Does that mean he'll only be an average or just merely "good" player for the Spurs the next two years? No, I don't think so. Spain played him more effectively than I've ever seen done. More effectively than I thought possible really (but again, the '04 version of Manu would've done better I think). They knew every move he was going to make before he made it and constantly gave him shots in the lane ranging from difficult to Kobe-level impossible. They clearly had a thorough battle plan for him coming in and took away all his angles. It didn't hurt that FIBA rules let them put a big man in the lane at all times and allow more physical play without a whistle either. And Argentina doesn't have a Tim Duncan to account for.
Defenses in the NBA will be nowhere near as intelligent, prepared, or committed. Most teams still don't realize Manu likes to drive left and I think if you ask most NBA players which hand Manu shoots with, the majority would guess incorrectly. I still remember last year when Smush Parker of the Lakers confused The Hustlemaker with "Rick Barry" in a postgame show (I think he meant Brent). So really I'm not worried about that. I still think we have an All-Star level shooting guard, I still think he'll be our most efficient player on most nights, (much more so than Frenchie McWonderbutt anyway) and I still think he's as clutch as anyone in the league. It's just that more and more he'll have to do his damage from the 3 point line, and the days of posterizing Amare are probably gone for good.

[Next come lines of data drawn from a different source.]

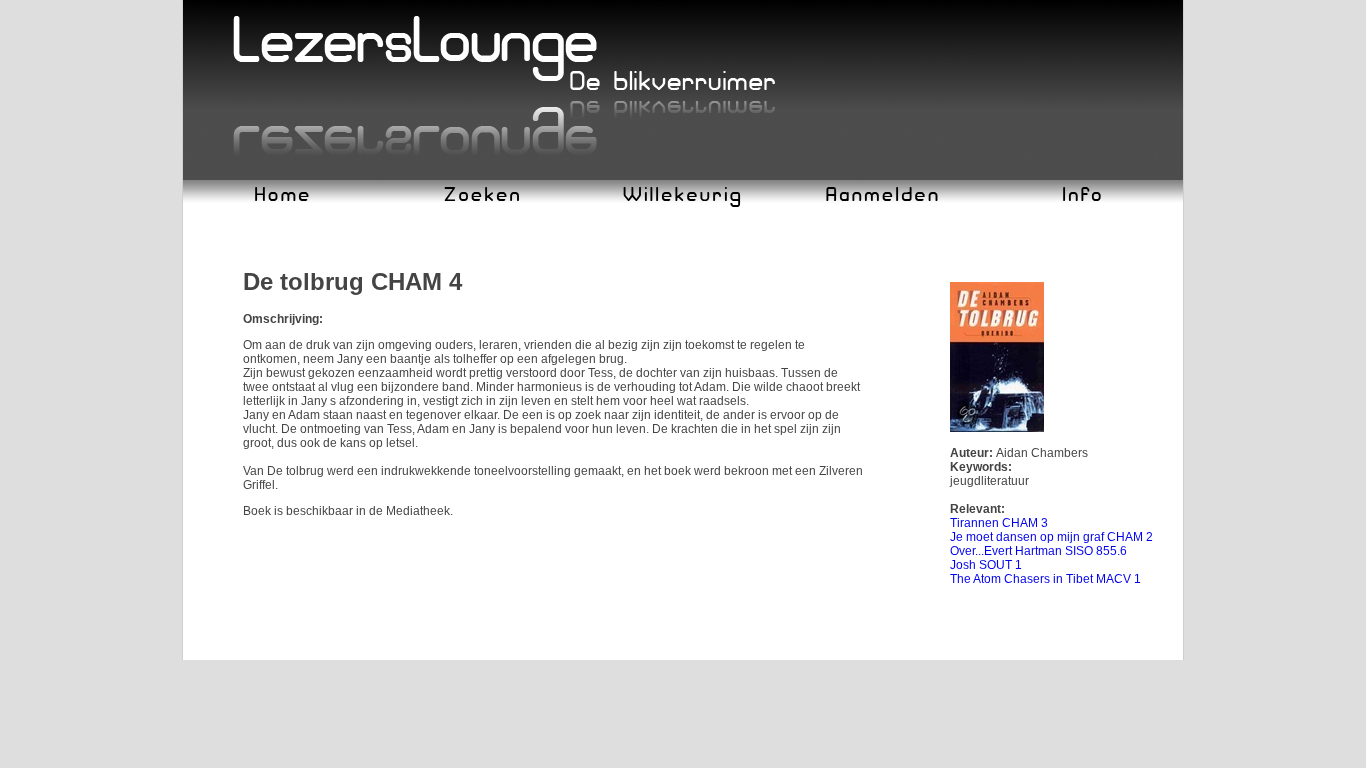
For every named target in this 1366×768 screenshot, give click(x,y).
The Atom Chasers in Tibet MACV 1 (1045, 579)
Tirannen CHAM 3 (999, 523)
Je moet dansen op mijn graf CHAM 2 (1051, 537)
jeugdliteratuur (989, 481)
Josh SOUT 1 (986, 565)
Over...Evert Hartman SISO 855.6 (1038, 551)
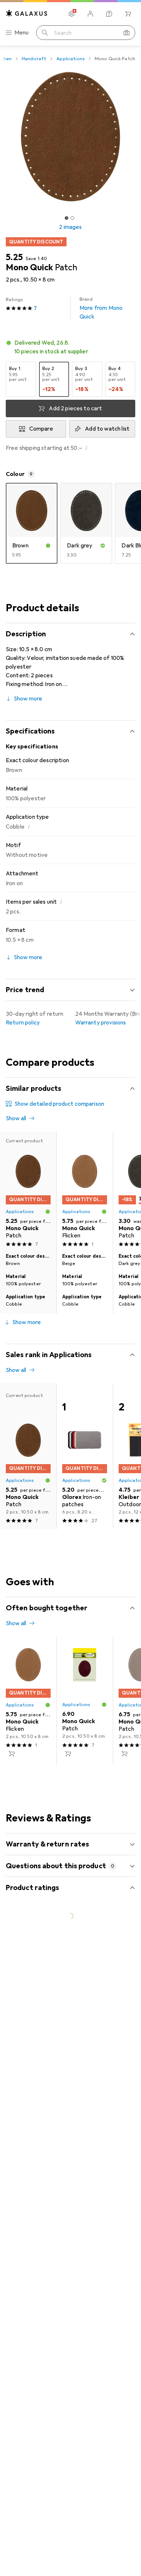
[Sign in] (90, 14)
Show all (16, 1118)
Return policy (23, 1022)
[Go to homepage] (26, 13)
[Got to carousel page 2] (72, 218)
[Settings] (71, 14)
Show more (28, 698)
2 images (70, 227)
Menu (21, 32)
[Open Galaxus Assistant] (109, 14)
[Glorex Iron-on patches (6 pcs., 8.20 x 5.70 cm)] (84, 1456)
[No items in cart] (128, 14)
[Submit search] (45, 32)
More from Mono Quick (101, 308)
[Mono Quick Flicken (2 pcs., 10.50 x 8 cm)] (84, 1190)
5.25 (14, 257)
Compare (41, 428)
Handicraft (34, 59)
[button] (70, 347)
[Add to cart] (11, 1753)
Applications (70, 59)
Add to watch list (107, 428)
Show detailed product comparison (59, 1104)
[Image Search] (126, 32)
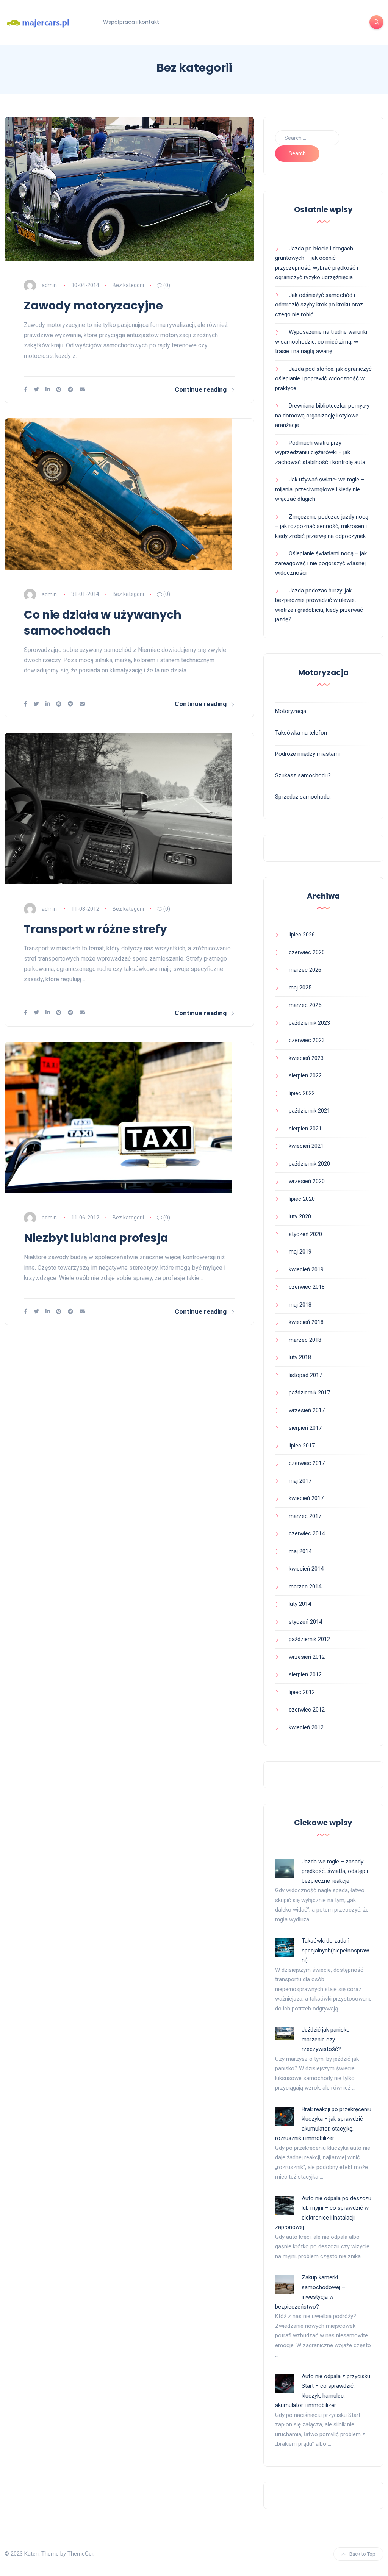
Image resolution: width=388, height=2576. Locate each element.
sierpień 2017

Wayne Gretzky talked about this phenomenon in his final year with the Rangers. He said that it wouldn't bother him if he were compared to other contemporary players, because in most cases, he'd still come out ahead. What he didn't like was being compared to the Wayne Gretzky of 1984 or whenever that was racking up 200 point seasons. In the same way I think Manu will still come out smelling like a rose when we compare him to most opposing two guards, but it's going to be unfair to expect to see the '04-05 Manu ever again. That was his Halley's comet year, a perfect convergence of ability and opportunity, and its like will never come around again.